Все сели и стали ждать Вадима Ильича. Тот не появлялся.
– Я проголодался, – заявил Парасюк и съел еще плитки три. Он ел и ел, потом его рвало.
– Селедки! – вопил он. – Дайте селедки!!!
Больше мы Вадима Ильича не видели.
Вскоре пришли за Загребским. Состав был тот же – Парасюк и Настя. А свидетелем – мой папа, опять.
Он отбивался, как мог – говорил, что не проверил мои уроки, что у него разламывается голова, что он инвалид войны.
Парасюк вскрыл комнату Загребского и зажег свет:
– Прошу любить и жаловать, – сказал он.
Парасюк явно был недоволен – всюду были шапки – лисьи, бобровые, волчьи, бобриковые.
– У соседа был обыск вкуснее, – заметил он, облизываясь.
У папы от такого обилия шапок закружилась голова. Уши у него были отморожены, шапки нигде он купить не мог и ходил в синем берете.
– Продайте одну, – попросил он.
– Пять лет хочешь? – поинтересовался Парасюк.
Уполномоченный напялил на себя шапку и начал ждать.
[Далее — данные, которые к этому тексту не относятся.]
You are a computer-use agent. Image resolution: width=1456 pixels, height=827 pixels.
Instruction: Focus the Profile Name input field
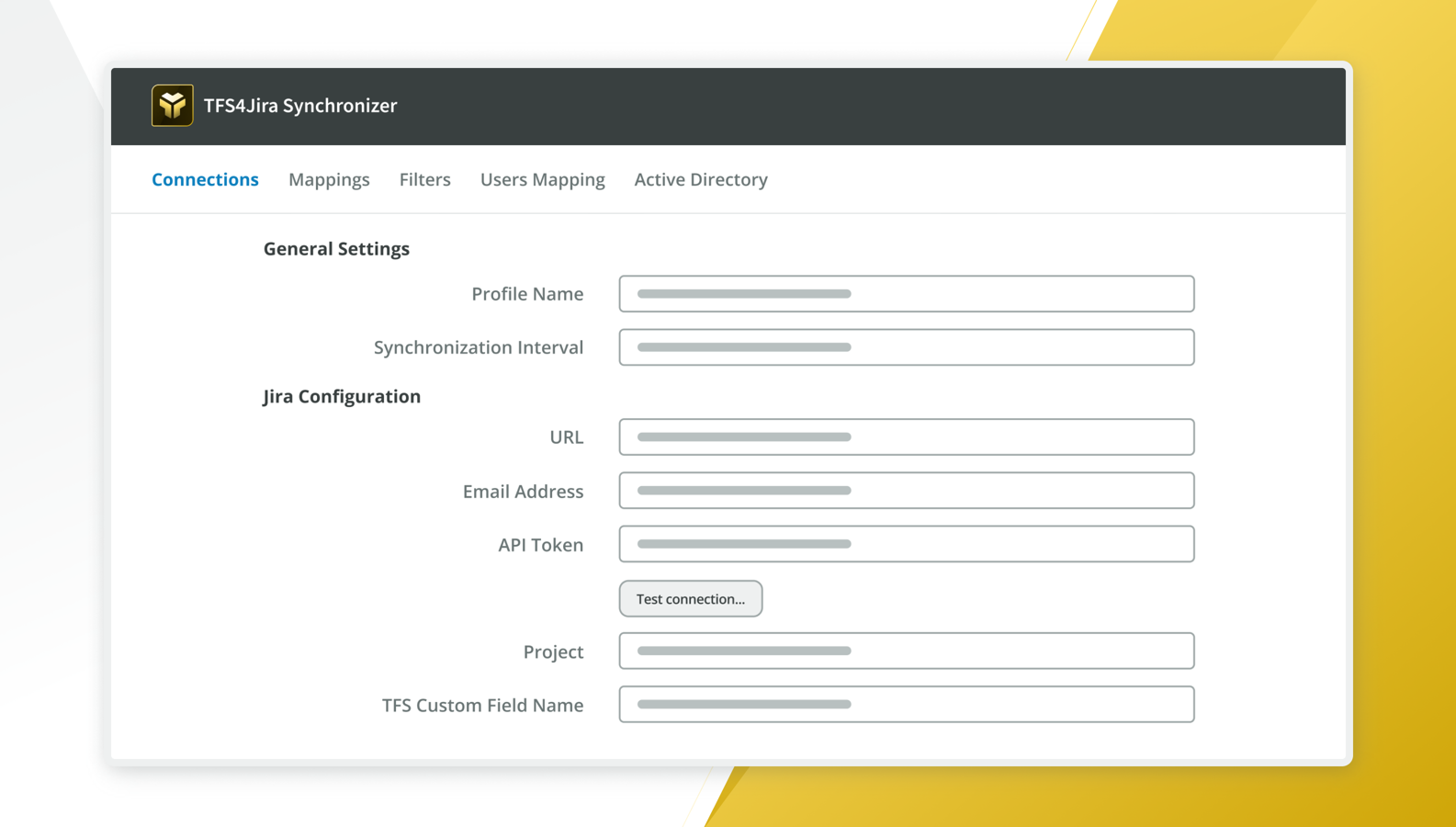906,294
Загребский, естественно, не появился. Мы были уверены, что он уже в бегах. Парасюк начал разглядывать картину, долго по слогам читал фамилию:
– Ай-ва-зов-ский… Наверное, еврей…
Потом он снова сел, обложил себя шапками:
– Что-то здесь холодновато…
Он долго молчал, потом мудро заметил:
– Думаю, он прячется у Айвазовского…
В городе оказалось шесть Айвазовских. У них были проведены обыски. Загребского не обнаружили…
Назавтра к нам заглянула дворничиха:
– Вы, кажется, хотели купить шапку? – спросила она. – Выбирайте!
Под тулупом у нее висело семь лисьих ушанок.
Вместо исчезнувших жильцов в квартире появились новые. В комнату Вадима Ильича въехал милиционер с супругой. Выпив, он регулярно обещал папе его арестовать. Супруга его появлялась на кухне с револьвером.
– Освободите немедленно конфорку! – кричала она моей маме. – Не то – перестреляю.
Мама послушно снимала жаркое.
С пистолетом она ломилась и в туалет.
– Выходите, не то перестреляю!
Мы выскакивали, придерживая штаны…
Вместо Загребского поселился боксер. Он числился токарем на заводе «Электросила», но целый день сидел дома и тренировался, повесив в коридоре боксерскую грушу.
Частенько он промахивался и ставил синяки, – то мне, то маме.
Наконец, послал в нокаут папу.
– Раз, два, три, – начал он считать, встав над ним, как рефери на ринге.
Папа встал на 1296-ом…
Ходил боксер по квартире на руках, в синих трусах, все у него оттуда вываливалось.
– Я весь дрожу, едва завижу ринг! – задорно, пел он.
За Самсоном не приходили.
– Что ты хочешь, – говорил папа, – он снабжает тех, кто приходит.
Вечерами Самсон, боксер и милиционер собирались на кухне и пили.
– Что вы хотите, – неслось оттуда, – евреи не воевали…
Я смотрел в окно, на освещенные окна, и на душе моей было печально.
И вдруг меня озарило.
Однажды вечером, перед тем, как Самсон должен был вернуться с работы, я проник в его комнату и зажег свет. Я даже специально купил новую мощную лампу в 200 свечей, ввинтил ее и включил. Комната пылала, как пожар. Я спрятался за занавеской и стал ждать. Вскоре на углу появился Самсон и бросил свой взгляд на окно. Я видел, как морда его стала белой. Он бросил в урну портфель и побежал. Он бежал быстро, как заяц, и радость переполняла меня. Я видел, как он лавировал среди людей, сбивал их, и нервный смех содрогал мое мальчишеское тело. Наконец, он нырнул в парадную и пропал.
На сорок два года.
Сорок два года я ничего не слышал о нем. Никто не понимал, почему он исчез – ведь за ним не приходили. И ни одному человеку в мире я не рассказывал про то, что совершил.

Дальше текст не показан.